**EXERCISE AIM:** Output the data below line for line without altering any wording, and leave out the pictures.

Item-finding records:
— Start —
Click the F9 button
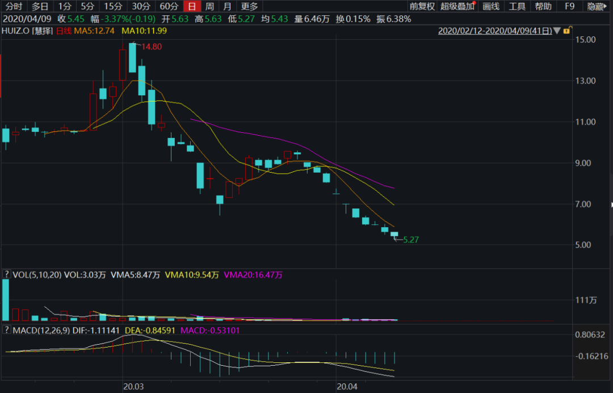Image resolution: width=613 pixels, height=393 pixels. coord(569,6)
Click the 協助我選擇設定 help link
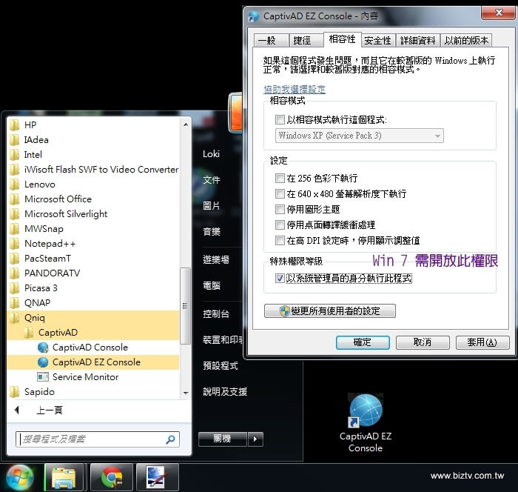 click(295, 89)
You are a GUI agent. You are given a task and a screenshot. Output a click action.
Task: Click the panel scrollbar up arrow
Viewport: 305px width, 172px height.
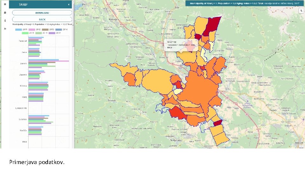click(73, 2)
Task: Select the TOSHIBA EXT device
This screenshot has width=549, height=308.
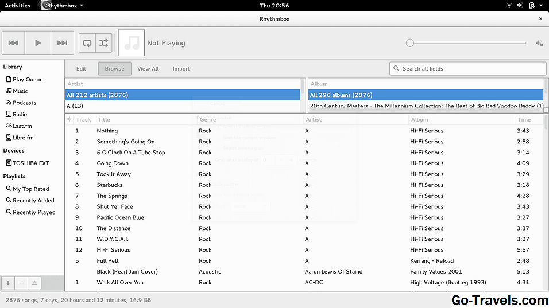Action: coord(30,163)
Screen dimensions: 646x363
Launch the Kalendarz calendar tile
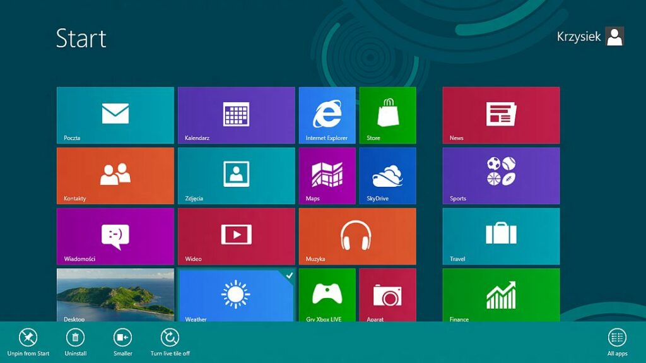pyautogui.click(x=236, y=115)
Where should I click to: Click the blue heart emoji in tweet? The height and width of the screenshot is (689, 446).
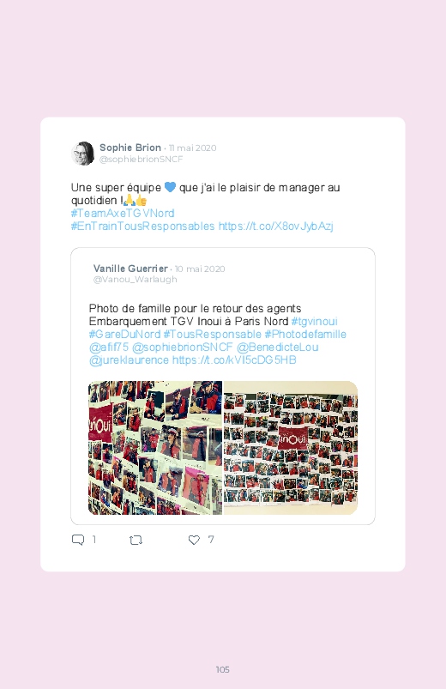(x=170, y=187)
— End —
**ANSWER IN FULL:**
Click the F9 button
Image resolution: width=613 pixels, height=393 pixels. coord(569,6)
Click the 協助我選擇設定 help link
 click(295, 89)
You are a GUI agent. You are given a task and a screenshot. Output a click action.
Task: Click the panel scrollbar up arrow
Viewport: 305px width, 172px height.
click(73, 2)
Task: Select the TOSHIBA EXT device
This screenshot has width=549, height=308.
Action: coord(30,163)
Screen dimensions: 646x363
Launch the Kalendarz calendar tile
pyautogui.click(x=236, y=115)
Where should I click to: Click the blue heart emoji in tweet? The height and width of the screenshot is (689, 446).
(x=170, y=187)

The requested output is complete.